*Aufgaben:*
a - Schreib aus der Konzertkritik über Enrique Iglesias die Stelle ab, die bei „Sie sollen bekommen, was“ beginnt und bei „Portion Selbstironie zeigt.“ endet.
b - Beantworte kurz drei Fragen zur Konzertkritik über Enrique Iglesias:
(i) Welcher Herkunft ist der amerikanische Star?
(ii) Von welchen Versionen weichen seine Hits live in keiner Weise ab?
(iii) Welche Mischung präsentiert Enrique mit seiner Band?

*Seite:*
"""

Seine Musik ist von jener sanften Leere, die niemanden stört. Seine Lieder sind jene, die alle kennen, ohne zu wissen, von wem sie sind - weil sie, auch wenn sie laut aufgedreht den Raum beschallen, so seicht sind, dass sie ganz einfach vergessen gehen. Umso sehenswerter ist Enrique Iglesias' Konzert. Der amerikanische Star spanischer Herkunft bietet eine betont schlichte, stilvolle Bühnenshow, mit wenig Licht, effektvoll eingesetzten Video-Nahaufnahmen und einer von kaum einem Wort unterbrochenen Aneinanderreihung seiner Hits, die auch in ihrer Live-Interpretation in keiner Weise von den CD-Versionen abweichen - und die Zuschauerinnen in ihren tief sitzenden Jeans und glänzenden T-Shirts wiegen begeistert die Hüften im Takt.
Sie sollen bekommen, was sie wollen, scheint sich Enrique zu sagen, der mit seiner Band eine Mischung zwischen Schmuse- und Latin-Pop präsentiert und sich als schöner Mann zeigt, der die erotische Inszenierung beherrscht. Jede Handbewegung, jeder Hüftschwung ist eindeutig einstudiert - und doch funktioniert die erotische Verzauberung: weil Enrique Tanzmusik macht, sich selbst aber nur ganz selten zu einer Tanzbewegung hinreissen lässt, was die Wirkung steigert. Weil er fast nie lächelt, wenn aber, dann unwiderstehlich. Weil er sich unnahbar gibt und gleichzeitig durch erstaunliche Zugänglichkeit überrascht. Und weil er, tatsächlich, eine gehörige Portion Selbstironie zeigt.

"""

*Bereitgestelltes Material:*

"""

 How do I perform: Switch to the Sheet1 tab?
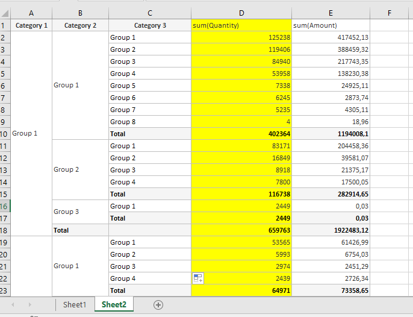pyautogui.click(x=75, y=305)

"""

*Antworten je Aufgabe:*
a -
Sie sollen bekommen, was sie wollen, scheint sich Enrique zu sagen, der mit seiner Band eine Mischung zwischen Schmuse- und Latin-Pop präsentiert und sich als schöner Mann zeigt, der die erotische Inszenierung beherrscht. Jede Handbewegung, jeder Hüftschwung ist eindeutig einstudiert - und doch funktioniert die erotische Verzauberung: weil Enrique Tanzmusik macht, sich selbst aber nur ganz selten zu einer Tanzbewegung hinreissen lässt, was die Wirkung steigert. Weil er fast nie lächelt, wenn aber, dann unwiderstehlich. Weil er sich unnahbar gibt und gleichzeitig durch erstaunliche Zugänglichkeit überrascht. Und weil er, tatsächlich, eine gehörige Portion Selbstironie zeigt.

b -
(i) Spanischer Herkunft.
(ii) Von den CD-Versionen.
(iii) Eine Mischung zwischen Schmuse- und Latin-Pop.